=== Section Start ===

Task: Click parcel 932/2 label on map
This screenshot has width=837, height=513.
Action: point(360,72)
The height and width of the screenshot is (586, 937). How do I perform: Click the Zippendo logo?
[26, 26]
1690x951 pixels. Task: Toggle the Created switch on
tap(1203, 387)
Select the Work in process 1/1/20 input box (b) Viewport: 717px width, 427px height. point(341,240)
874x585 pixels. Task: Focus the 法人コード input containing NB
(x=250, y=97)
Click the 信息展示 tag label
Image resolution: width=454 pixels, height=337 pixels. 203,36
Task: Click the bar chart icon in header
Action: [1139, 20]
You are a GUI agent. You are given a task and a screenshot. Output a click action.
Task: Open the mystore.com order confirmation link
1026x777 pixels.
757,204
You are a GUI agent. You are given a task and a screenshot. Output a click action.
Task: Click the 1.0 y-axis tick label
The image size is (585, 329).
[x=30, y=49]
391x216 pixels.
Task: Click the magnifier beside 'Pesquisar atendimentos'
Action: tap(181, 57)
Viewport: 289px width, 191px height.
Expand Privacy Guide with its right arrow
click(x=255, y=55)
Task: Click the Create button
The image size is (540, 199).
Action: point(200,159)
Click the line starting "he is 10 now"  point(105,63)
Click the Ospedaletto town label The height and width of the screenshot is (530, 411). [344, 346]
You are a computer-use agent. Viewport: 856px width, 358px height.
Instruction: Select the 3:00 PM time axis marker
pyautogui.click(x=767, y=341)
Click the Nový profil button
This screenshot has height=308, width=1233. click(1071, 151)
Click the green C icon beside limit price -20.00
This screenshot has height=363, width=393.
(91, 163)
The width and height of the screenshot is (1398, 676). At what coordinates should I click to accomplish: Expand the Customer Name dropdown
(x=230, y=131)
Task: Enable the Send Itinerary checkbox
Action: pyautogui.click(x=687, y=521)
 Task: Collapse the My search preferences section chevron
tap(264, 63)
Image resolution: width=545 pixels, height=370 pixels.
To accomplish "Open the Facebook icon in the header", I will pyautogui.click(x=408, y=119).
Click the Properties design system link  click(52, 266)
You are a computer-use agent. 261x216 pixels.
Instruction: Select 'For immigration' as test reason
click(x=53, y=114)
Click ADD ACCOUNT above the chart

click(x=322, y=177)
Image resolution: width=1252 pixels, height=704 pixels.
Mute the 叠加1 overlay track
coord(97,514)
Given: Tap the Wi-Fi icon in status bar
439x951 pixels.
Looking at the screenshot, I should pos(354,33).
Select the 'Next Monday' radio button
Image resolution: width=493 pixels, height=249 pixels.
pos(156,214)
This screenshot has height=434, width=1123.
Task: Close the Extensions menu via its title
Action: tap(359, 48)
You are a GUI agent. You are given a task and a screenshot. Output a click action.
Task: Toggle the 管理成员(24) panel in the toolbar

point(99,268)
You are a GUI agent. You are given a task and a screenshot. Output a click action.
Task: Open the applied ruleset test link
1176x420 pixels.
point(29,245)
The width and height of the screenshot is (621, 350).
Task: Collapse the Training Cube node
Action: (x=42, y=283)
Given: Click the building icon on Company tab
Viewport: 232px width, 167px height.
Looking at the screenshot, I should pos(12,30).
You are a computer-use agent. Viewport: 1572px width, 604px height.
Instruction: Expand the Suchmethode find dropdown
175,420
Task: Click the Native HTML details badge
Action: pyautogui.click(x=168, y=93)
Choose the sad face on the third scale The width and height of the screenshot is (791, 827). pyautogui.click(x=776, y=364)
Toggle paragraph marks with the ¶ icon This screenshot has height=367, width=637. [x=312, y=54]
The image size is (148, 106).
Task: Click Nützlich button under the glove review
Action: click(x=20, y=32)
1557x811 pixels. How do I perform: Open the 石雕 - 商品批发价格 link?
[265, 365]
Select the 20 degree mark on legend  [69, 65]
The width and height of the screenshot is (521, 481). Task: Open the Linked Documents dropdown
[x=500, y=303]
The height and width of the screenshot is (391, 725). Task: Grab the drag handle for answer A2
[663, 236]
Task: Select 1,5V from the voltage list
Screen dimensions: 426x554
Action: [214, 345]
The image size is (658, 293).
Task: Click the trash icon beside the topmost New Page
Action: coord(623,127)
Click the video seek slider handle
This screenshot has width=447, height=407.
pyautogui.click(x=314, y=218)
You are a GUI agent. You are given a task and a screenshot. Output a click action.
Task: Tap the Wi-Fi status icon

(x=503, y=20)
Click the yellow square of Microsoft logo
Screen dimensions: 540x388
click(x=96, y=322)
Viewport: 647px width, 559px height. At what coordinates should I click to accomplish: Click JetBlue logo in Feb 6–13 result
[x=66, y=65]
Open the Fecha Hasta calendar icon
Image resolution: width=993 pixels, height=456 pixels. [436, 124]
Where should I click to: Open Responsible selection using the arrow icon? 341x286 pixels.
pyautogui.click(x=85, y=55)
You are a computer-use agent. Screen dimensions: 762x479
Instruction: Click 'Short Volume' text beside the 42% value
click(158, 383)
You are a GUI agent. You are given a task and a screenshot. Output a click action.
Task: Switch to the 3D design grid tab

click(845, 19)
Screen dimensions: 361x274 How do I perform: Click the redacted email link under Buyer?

=== Section End ===

TASK DIRECTIONS:
The range runs from the line above containing "Image resolution: width=545" to the line containing "Select the 'Next Monday' radio button", inclusive. Restate those lines word for word and no others.

OUTPUT OF THE TASK:
Image resolution: width=545 pixels, height=370 pixels.
To accomplish "Open the Facebook icon in the header", I will pyautogui.click(x=408, y=119).
Click the Properties design system link  click(52, 266)
You are a computer-use agent. 261x216 pixels.
Instruction: Select 'For immigration' as test reason
click(x=53, y=114)
Click ADD ACCOUNT above the chart

click(x=322, y=177)
Image resolution: width=1252 pixels, height=704 pixels.
Mute the 叠加1 overlay track
coord(97,514)
Given: Tap the Wi-Fi icon in status bar
439x951 pixels.
Looking at the screenshot, I should pos(354,33).
Select the 'Next Monday' radio button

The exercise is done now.